A golfer since he was 16 years old, Francona happened to be at the helm of the Barons when NBA star Michael Jordan made his brief foray into professional baseball. With golf as a common interest, the two men got along swimmingly in between those long Southern League bus trips by finding just the right places to play. Jordan always took care of the arrangements.

“I went from playing public courses to really nice country clubs,” Francona said recently during a press conference promoting this week’s U.S. Senior Open at Newport Country Club in Newport, R.I. “There wasn’t a course we didn’t play.”

Francona, 65, remembers driving with Jordan to play the Stadium Course at TPC Sawgrass in Ponte Vedra Beach, Fla., and asked his famous outfielder, “What time is our tee time?” Jordan just shrugged, saying. “Whenever time we get there.”


Terry Francona coaches Michael Jordan in 1994 while they were part fo the Birmingham Barons.

Patrick Murphy-Racey

“Yeah, I was sorry to see him go back to basketball,” Francona told Golf Digest later, smiling. “The quality of golf courses really fell off after that.”

Francona, who retired in 2023 after 23 seasons in the majors, was asked to serve as honorary chairman of the 44th U.S. Senior Open because of his strong ties to the New England area after guiding the Red Sox to World Series titles in 2004 and ’07. On their way to the ’04 title, the Red Sox became the first team to rally from an 0-3 deficit in a seven-game series when they stunned the New York Yankees to capture the AL Pennant.

The U.S. Senior Open was scheduled to be played at Newport CC in 2000 until it was canceled due to the Covid-19 pandemic.

Francona began to play golf after his father Tito, who played 15 years in the majors, bought him a set of clubs rather than allow him to play high school football. “My dad looked at me and said, ‘What is wrong with you?
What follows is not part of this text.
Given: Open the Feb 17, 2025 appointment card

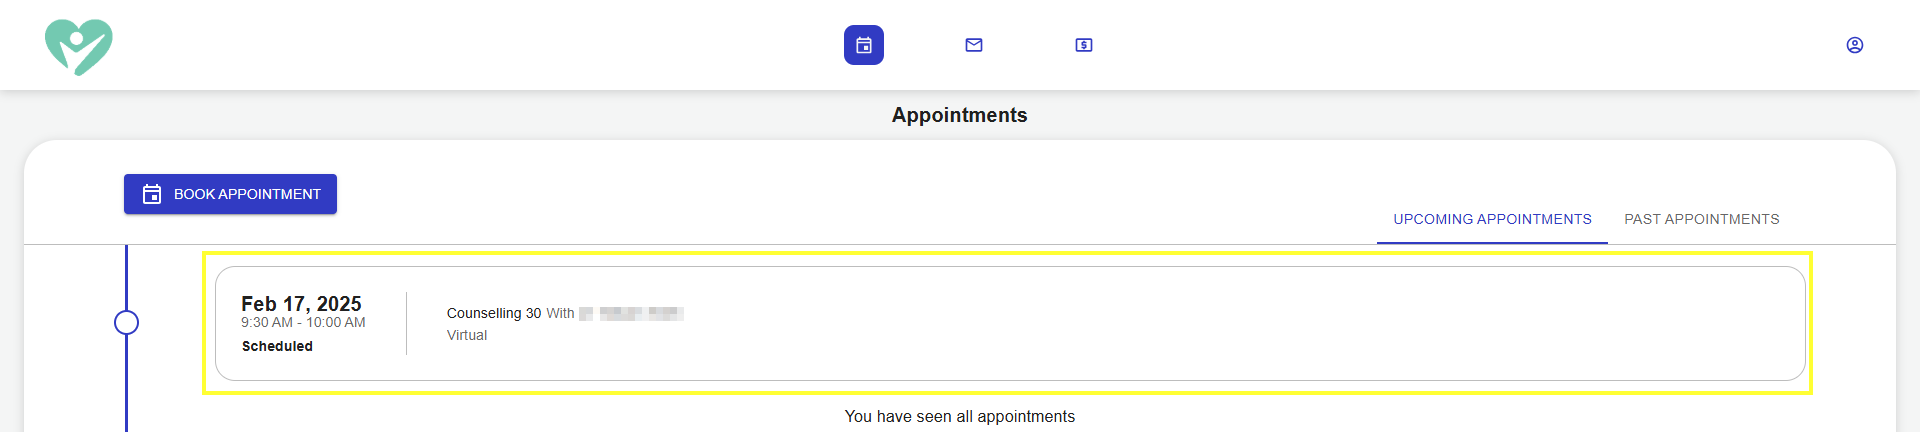Looking at the screenshot, I should [1010, 323].
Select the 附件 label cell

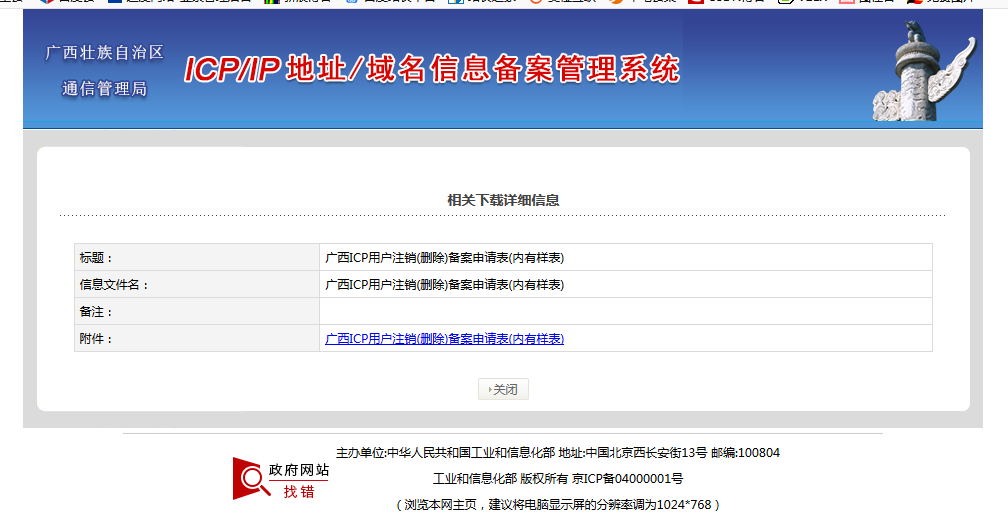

You’re going to get killed,’” Francona said. “He went and got some left-handed golf clubs, and I joined the golf team. … I’ve been playing ever since.”

Francona played nine seasons in the majors, but over the years the wear and tear from playing and managing has led to myriad injuries. He’s had both knees, both hips and a shoulder replaced, and the shoulder he just had done last fall. “It’s a wonder I can swing a club at all,” he said. “But I had the shoulder done just so I could play golf.”

That is exactly how he spends much of his retirement time residing in the Tucson area. When the Cologuard Classic was played in March at La Paloma Country Club, Francona hosted Rhode Island natives Billy Andrade and Brett Quigley. Last month he teed it up at a charity event in Boston hosted by former Red Sox slugger David Ortiz.

A few years ago Francona got his first and only hole-in-one. It came at Clearwater Country Club on the 17th hole. The left-hander hooked a utility club onto the green and the ball disappeared into the cup, sending his opponent, former major league outfielder Lenny Dykstra, into a rage.

“It was starting to get expensive, if you know Lenny,” Francona said. “And on 17 I got a hole-in-one. I mean, you wouldn’t have believed where I started this thing and then it just hooked back, and everybody went crazy. Lenny threw his club; he was so pissed.”

“I’m an avid, passionate golfer,” Francona said. “I wish I could say that translates into being better—that's not the case. But I absolutely love it. It’s just nice to have something to get the blood flowing, give you a little rush. As you get older, as long as you’re healthy enough to do it, there’s nothing that more fun. I especially like finding new places to play.”

Even if he doesn’t have MJ helping him.